There are techniques for making a moderately badly behaved function look like it is better behaved than it really is (really forms of approximation of your function) but in that case you have to be sure that the function "adequately" approximates yours. In that case you might make the intervals may be non-uniform to handle the problem.
An example might be in considering the flow of a field that, over longer time scales, is approximated by a well-behaved function but which over shorter periods is subject to limited random fluctuations in its density.

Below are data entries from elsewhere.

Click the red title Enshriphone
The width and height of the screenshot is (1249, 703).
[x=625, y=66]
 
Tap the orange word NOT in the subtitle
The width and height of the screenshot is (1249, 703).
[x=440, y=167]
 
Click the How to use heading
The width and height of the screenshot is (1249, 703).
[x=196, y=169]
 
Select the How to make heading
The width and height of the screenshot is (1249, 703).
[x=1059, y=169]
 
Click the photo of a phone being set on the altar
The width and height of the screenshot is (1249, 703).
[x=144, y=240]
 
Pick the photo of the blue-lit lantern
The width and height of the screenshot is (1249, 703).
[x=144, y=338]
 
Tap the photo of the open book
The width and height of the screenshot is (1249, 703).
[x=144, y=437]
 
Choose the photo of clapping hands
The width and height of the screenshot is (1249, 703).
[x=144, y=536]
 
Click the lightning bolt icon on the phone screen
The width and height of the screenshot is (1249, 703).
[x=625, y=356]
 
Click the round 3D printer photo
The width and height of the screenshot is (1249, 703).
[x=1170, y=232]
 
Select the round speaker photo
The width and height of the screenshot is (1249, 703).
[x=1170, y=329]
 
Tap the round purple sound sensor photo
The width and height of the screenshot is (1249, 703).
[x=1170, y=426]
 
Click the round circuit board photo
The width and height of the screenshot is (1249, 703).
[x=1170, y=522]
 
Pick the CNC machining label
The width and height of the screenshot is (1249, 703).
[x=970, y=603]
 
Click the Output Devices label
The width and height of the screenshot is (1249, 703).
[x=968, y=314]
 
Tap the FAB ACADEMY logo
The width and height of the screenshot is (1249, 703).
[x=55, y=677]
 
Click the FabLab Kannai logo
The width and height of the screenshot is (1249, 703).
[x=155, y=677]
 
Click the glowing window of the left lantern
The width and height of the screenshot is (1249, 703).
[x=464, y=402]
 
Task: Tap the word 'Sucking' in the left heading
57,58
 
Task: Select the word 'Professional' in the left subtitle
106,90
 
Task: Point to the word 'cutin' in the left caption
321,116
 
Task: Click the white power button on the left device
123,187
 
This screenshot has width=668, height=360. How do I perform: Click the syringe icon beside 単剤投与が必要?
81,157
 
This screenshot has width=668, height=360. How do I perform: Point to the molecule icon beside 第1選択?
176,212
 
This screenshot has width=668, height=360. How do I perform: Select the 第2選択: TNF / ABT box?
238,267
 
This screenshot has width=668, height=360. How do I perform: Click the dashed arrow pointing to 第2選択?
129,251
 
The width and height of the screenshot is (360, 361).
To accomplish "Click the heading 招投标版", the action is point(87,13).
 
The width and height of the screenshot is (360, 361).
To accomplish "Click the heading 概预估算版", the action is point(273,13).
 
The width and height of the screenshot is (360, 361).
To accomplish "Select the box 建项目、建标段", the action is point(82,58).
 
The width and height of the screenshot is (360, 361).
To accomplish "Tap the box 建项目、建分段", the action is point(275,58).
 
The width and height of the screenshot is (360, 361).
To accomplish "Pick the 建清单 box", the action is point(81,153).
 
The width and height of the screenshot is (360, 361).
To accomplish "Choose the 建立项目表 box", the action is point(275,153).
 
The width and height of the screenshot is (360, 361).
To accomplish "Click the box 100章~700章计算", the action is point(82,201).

I'm trying to make a powerspectrum from an experimental dataset which I am reading in, and then to fit it to an theoretical curve. Now everything is working fine and I'm not getting errors, except for the fact that my curve keeps differing by a factor of 1000 from the data and I have absolutely no idea what the problem could be. I've asked a few people, but to no avail. (I hope that you guys will be able to help)
Anyways, I'm pretty sure that its not the units, as they were tripple checked by me and 2 others. Basically, I need to fit a powerspectrum to an equation by using the least squares method.
I can't post the whole code, as its rather long and a bit messy, but this is the fourier part, I added comments to all arrays and vars which have not been declared in the code)
#Calculate stuff
Nm = 10**-6 #micro to meter
KbT = 4.10E-21 #Joule
T = 297. #K
l = zvalue*Nm #meter
meany = np.mean(cleandatay*Nm) #meter (cleandata is the array that I read in from a cvs at the start.)
SDy = sum((cleandatay*Nm - meany)**2)/len(cleandatay) #meter^2
FmArray[0][i] = ((KbT*l)/SDy) #N
#print FmArray[0][i]
print float((i*100/len(filelist)))#how many % done?
#fourier
dt = cleant[1]-cleant[0] #timestep
N = len(cleandatay) #Same for cleant, its the corresponding time to cleandatay
Here is where the fourier part starts, I take the fft and turn it into a powerspectrum. Then I calculate the corresponding freq steps with the array freqs
fouriery = np.fft.fft((cleandatay*(10**-6)))
fourierpower = (np.abs(fouriery))**2
fourierpower = fourierpower[1:N/2] #remove 0th datapoint and /2 (remove negative freqs)
fourierpower = fourierpower*dt #*dt to account for steps
freqs = (1.+np.arange((N/2)-1.))/50.
#Least squares method
eta = 8.9E-4 #pa*s
Rbead = 0.5E-6#meter
constant = 2*KbT/(3*eta*pi*Rbead)
omega = 2*pi*freqs #rad/s
Wcarray = 2.*pi*np.arange(0,30, 0.02003) #0.02 = 30/len(freqs)
ChiSq = np.zeros(len(Wcarray))
for k in range(0, len(Wcarray)):
Py = (constant / (Wcarray[k]**2 + omega**2))
ChiSq[k] = sum((fourierpower - Py)**2)
pylab.loglog(omega, Py)
print k*100/len(Wcarray)
index = np.where(ChiSq == min(ChiSq))
cutoffw = Wcarray[index]
Pygoed = (constant / (Wcarray[index]**2 + omega**2))
print cutoffw
print constant
print min(ChiSq)
pylab.loglog(omega,ChiSq)
So I have no idea what could be going wrong, I think its the fft, as nothing else can really go wrong.
Below is the pic I get when I plot all the fit lines against the spectrum, as you can see it is off by about 1000 (actually exactly 1000, as this leaves a least square residue of 10^-22, but I can't just randomly multiply without knowing why)
Just to elaborate on the picture. The green dots are the fft spectrum, the lines are the fits, the red dot is where it thinks the cutoff frequency is, and the blue line is the chi-squared fit, looking for the lowest value.
Take a look at the documentation for the FFT that you are using. Many FFTs introduce a scaling factor that is usually N * result (number of samples). Multiplying by 1/N will scale the results back in line. (You said that the result is 1000 too high....could it be that you are using a 1024 size FFT?)
Your library FFT routine might include a scale factor of 1/sqrt(n).
Check the documentation for the fft you used, as the proportion of the scale factor allocated between the fft and the ifft is arbitrary.